** SELECTION **

"""

Knowledge of God: Avoiding Heresy for the Pew Sitters

Remember that game chutes and ladders, you played as a kid, or maybe still do with your own kids (or  not). For some reason this game popped into my head when I was thinking about what it means to have a Christ conditioned churchpewsunderstanding of how we have knowledge of God. The rest of this post is simply going to be me thinking and conversating out loud.

I think the issue of dualism has got to be put to bed, and Thomas Torrance, as well as Karl Barth hammer this point home. The reality is, is that you as a human being and God as God are not in competition. There is no ladder high enough, no tower of Babel grand enough to reach the heavens. You aren’t trying to climb your way up to God, not in salvation, and not in knowledge of God. And yet, most people, most pew-sitters have been fed this non-stop for years and years; and so this way of thinking about God has become intuitive, to the point that to suggest something different might sound alien or even like sin. Surely, the pew-sitter and most of her pastors would never say such things; they would never say that they believe that they can climb their way up to God (this would be to deny faith alone, in Christ alone, by grace alone) in salvation. But, their informing theology demands this. If we don’t believe that our humanity—is grounded in Christ’s humanity—then necessarily we now are functioning with a dualist conception of how humanity relates to God, and we must now endeavor to build a bridge to God out of our own resources, even if we qualify our resources by saying they have been given to us by grace. We have now, at this point, functionally denied what is implicit to the ecumenical Church Council of Chalcedon, which in a nutshell is this:

(iv) The Council of Chalcedon in AD 451, which affirmed that in Jesus Christ there are two distinct natures in one person, and that in the one person of Christ they were hypostatically united ‘unconfusedly, incontrovertibly, indivisibly, inseparably’, or ‘without confusion, change, division or separation’. This was affirmed against the Eutychians and Monophysites. [Thomas F. Torrance, Incarnation.]

And so we are operating in heresy, and we don’t even know it.

"""

** DATA BLOCK **
"""

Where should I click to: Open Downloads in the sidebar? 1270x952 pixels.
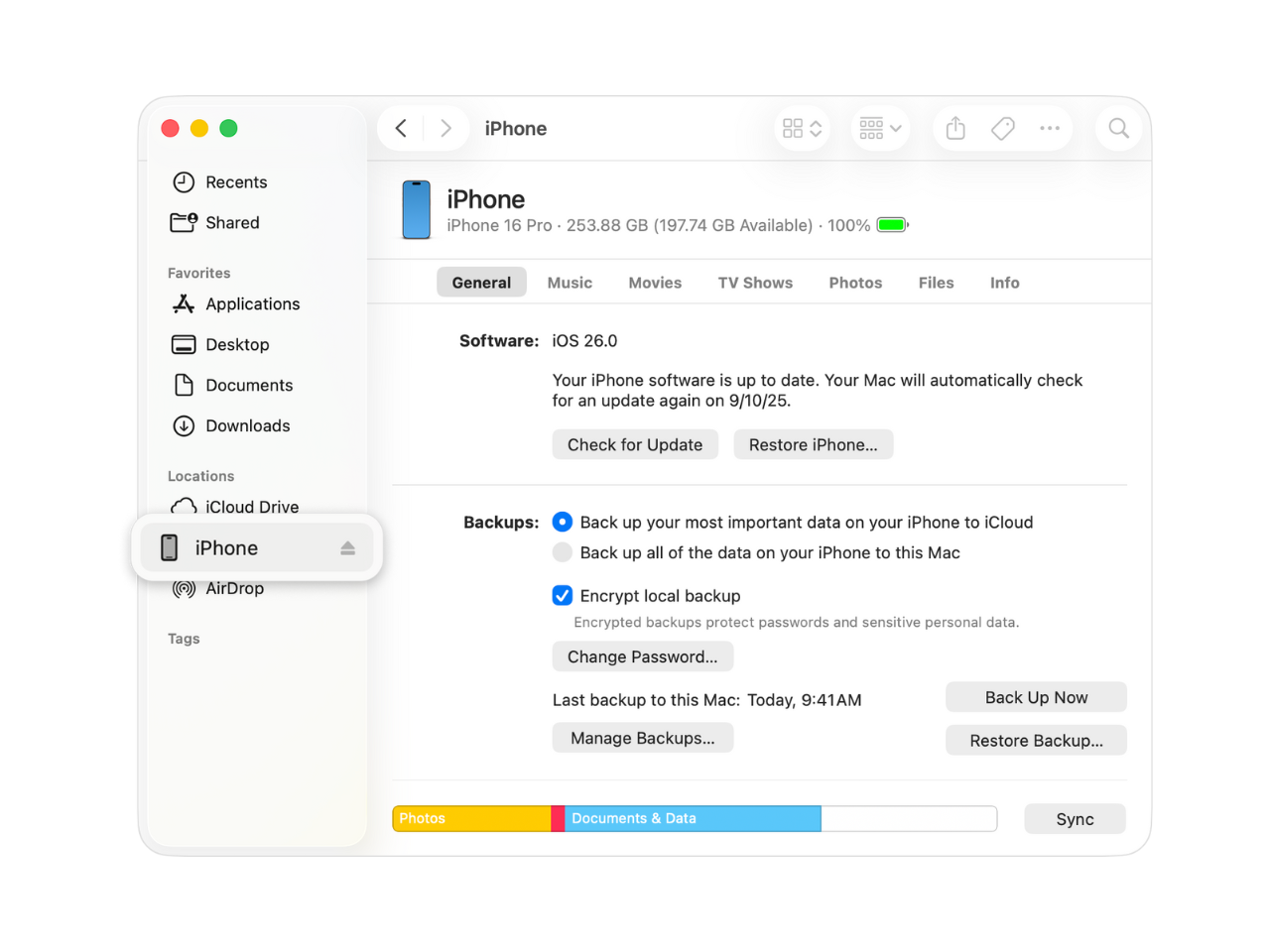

"""

** AIM 1 **
Retype the section of the knowledge-of-God post starting with "(iv) The Council of" and going on through "even know it.".
** AIM 2 **
Pick up the post on knowledge of God and heresy after its last sentence and keep writing it.

** FINAL RESULT 1 **
(iv) The Council of Chalcedon in AD 451, which affirmed that in Jesus Christ there are two distinct natures in one person, and that in the one person of Christ they were hypostatically united ‘unconfusedly, incontrovertibly, indivisibly, inseparably’, or ‘without confusion, change, division or separation’. This was affirmed against the Eutychians and Monophysites. [Thomas F. Torrance, Incarnation.]

And so we are operating in heresy, and we don’t even know it.

** FINAL RESULT 2 **
This is a rather hard topic to broach in a kind of accessible way, but I hope this is making some sort of sense for all of you pew-sitters out there. I am sure that you do not want to operate as a functional heretic, but you are if you don’t start thinking from what happened in the Incarnation of Christ (which is different than thinking about it or affirming it). This also gets into issues that orbit around theories of the atonement, but I will save that for another time.

This post is only simply intended to provoke more questions, than provide answers.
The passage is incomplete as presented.